§ **What you have to do**: Reproduce the listing below word for word.

──────────────────────────────

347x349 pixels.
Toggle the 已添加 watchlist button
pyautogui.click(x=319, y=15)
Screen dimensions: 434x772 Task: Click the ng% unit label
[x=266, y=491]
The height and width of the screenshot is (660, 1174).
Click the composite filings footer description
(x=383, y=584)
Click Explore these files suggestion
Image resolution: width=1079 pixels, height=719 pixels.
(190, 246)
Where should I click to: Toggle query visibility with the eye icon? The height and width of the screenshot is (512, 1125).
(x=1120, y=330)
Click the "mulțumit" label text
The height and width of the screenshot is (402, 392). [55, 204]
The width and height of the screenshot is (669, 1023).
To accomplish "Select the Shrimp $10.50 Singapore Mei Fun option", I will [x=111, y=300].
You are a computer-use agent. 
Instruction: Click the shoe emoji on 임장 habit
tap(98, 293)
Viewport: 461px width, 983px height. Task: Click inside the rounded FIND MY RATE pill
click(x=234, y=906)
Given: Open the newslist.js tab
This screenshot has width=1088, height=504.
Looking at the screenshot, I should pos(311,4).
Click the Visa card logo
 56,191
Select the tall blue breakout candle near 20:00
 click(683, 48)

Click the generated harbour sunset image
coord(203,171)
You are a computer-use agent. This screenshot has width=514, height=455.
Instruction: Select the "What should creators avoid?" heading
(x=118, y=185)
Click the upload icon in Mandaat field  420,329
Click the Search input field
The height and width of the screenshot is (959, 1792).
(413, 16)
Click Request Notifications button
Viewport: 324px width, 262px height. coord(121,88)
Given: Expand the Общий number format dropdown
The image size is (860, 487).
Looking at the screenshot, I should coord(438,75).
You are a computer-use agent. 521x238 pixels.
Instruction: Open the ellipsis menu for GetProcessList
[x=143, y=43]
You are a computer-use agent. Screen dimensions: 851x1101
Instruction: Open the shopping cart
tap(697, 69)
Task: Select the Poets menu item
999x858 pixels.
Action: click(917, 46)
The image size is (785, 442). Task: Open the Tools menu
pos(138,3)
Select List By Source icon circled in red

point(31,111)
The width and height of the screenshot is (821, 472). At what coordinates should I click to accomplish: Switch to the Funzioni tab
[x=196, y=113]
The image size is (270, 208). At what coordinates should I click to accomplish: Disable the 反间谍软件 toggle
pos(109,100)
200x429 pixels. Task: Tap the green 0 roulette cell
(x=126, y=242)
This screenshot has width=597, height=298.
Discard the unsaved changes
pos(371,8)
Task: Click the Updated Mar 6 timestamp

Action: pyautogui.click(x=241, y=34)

──────────────────────────────

§ **Answer to this task**:
347x349 pixels.
Toggle the 已添加 watchlist button
pyautogui.click(x=319, y=15)
Screen dimensions: 434x772 Task: Click the ng% unit label
[x=266, y=491]
The height and width of the screenshot is (660, 1174).
Click the composite filings footer description
(x=383, y=584)
Click Explore these files suggestion
Image resolution: width=1079 pixels, height=719 pixels.
(190, 246)
Where should I click to: Toggle query visibility with the eye icon? The height and width of the screenshot is (512, 1125).
(x=1120, y=330)
Click the "mulțumit" label text
The height and width of the screenshot is (402, 392). [55, 204]
The width and height of the screenshot is (669, 1023).
To accomplish "Select the Shrimp $10.50 Singapore Mei Fun option", I will [x=111, y=300].
You are a computer-use agent. 
Instruction: Click the shoe emoji on 임장 habit
tap(98, 293)
Viewport: 461px width, 983px height. Task: Click inside the rounded FIND MY RATE pill
click(x=234, y=906)
Given: Open the newslist.js tab
This screenshot has width=1088, height=504.
Looking at the screenshot, I should pos(311,4).
Click the Visa card logo
 56,191
Select the tall blue breakout candle near 20:00
 click(683, 48)

Click the generated harbour sunset image
coord(203,171)
You are a computer-use agent. This screenshot has width=514, height=455.
Instruction: Select the "What should creators avoid?" heading
(x=118, y=185)
Click the upload icon in Mandaat field  420,329
Click the Search input field
The height and width of the screenshot is (959, 1792).
(413, 16)
Click Request Notifications button
Viewport: 324px width, 262px height. coord(121,88)
Given: Expand the Общий number format dropdown
The image size is (860, 487).
Looking at the screenshot, I should coord(438,75).
You are a computer-use agent. 521x238 pixels.
Instruction: Open the ellipsis menu for GetProcessList
[x=143, y=43]
You are a computer-use agent. Screen dimensions: 851x1101
Instruction: Open the shopping cart
tap(697, 69)
Task: Select the Poets menu item
999x858 pixels.
Action: click(917, 46)
The image size is (785, 442). Task: Open the Tools menu
pos(138,3)
Select List By Source icon circled in red

point(31,111)
The width and height of the screenshot is (821, 472). At what coordinates should I click to accomplish: Switch to the Funzioni tab
[x=196, y=113]
The image size is (270, 208). At what coordinates should I click to accomplish: Disable the 反间谍软件 toggle
pos(109,100)
200x429 pixels. Task: Tap the green 0 roulette cell
(x=126, y=242)
This screenshot has width=597, height=298.
Discard the unsaved changes
pos(371,8)
Task: Click the Updated Mar 6 timestamp

Action: pyautogui.click(x=241, y=34)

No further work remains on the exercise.